Putting It All Together
The following exercises encourage students to better understand Mammoth Cave and appreciate local natural and historic resources.
Activity 1: Touring Mammoth Cave
Have students pretend they were one of the people who made an actual tour of the cave with Bishop in 1848. They are to write a letter to a friend describing Mammoth Cave and their experience on the tour. They may use a standard encyclopedia to obtain additional information about Mammoth Cave. Have students compare their letters and discuss the need for guides when touring potentially dangerous places.
Activity 2: Caring for Local Resources
Have students list some of the places in their community or region that are visited by tourists or are of special interest to the inhabitants of the community. They might start the list by thinking of school field trips they have taken. Then ask students to name one of their community’s established natural or historic resources.

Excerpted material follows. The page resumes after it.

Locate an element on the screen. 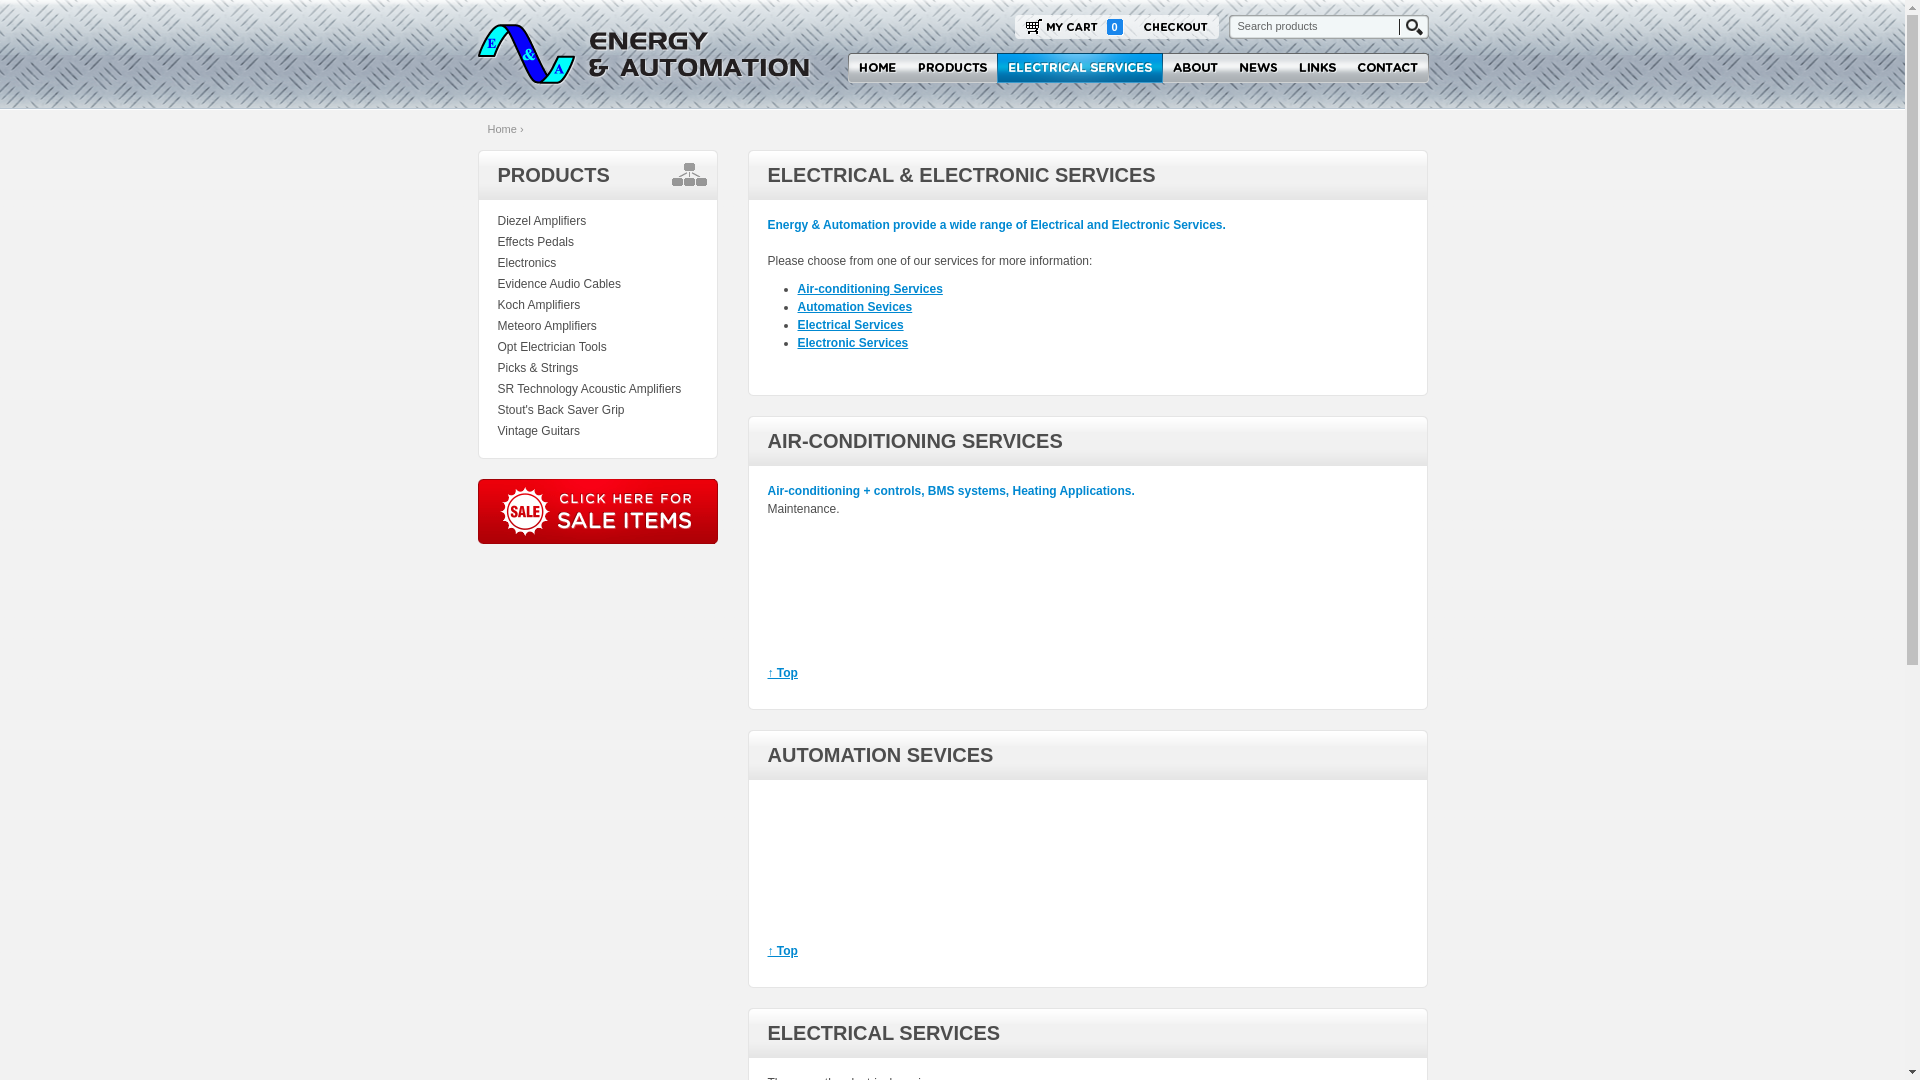  'Electrical Services' is located at coordinates (850, 323).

This is a place which is felt to be so important that it must be specially cared for to ensure that it will exist for future citizens. Have students investigate how preservation of that site is funded. Working in small groups, ask students to identify another site, one that they think ought to be preserved, but which is not yet protected. Have the groups devise a conservation plan for their site.

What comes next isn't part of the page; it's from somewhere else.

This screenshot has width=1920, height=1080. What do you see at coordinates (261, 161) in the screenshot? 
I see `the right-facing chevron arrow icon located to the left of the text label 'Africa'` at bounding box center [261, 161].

Activity 3: Luring the Public to a Special Place
Mammoth Cave’s most striking feature is its vast, incomprehensible size. From the earliest times it drew visitors who ranged from those who wanted to explore its total extent to those who simply wanted to gaze at some of its incredible natural formations. It is easy to see why tourists were drawn to this remarkable natural property, and why the Kentucky National Park Commission hoped to keep them coming. Ask students if any of the natural or historic features on the list they generated for Activity 2 has the potential to draw tourist dollars to the region. Have them investigate state or local agencies that promote tourism. Then they should find out how those agencies describe the area and its resources. After studying existing brochures or taking walking tours, have each student develop an advertisement for the state’s natural or historic resource they find most interesting. Have students exchange brochures and discuss the region’s attractions. They might find it helpful to visit the state tourism agency or a local chamber of commerce for background information.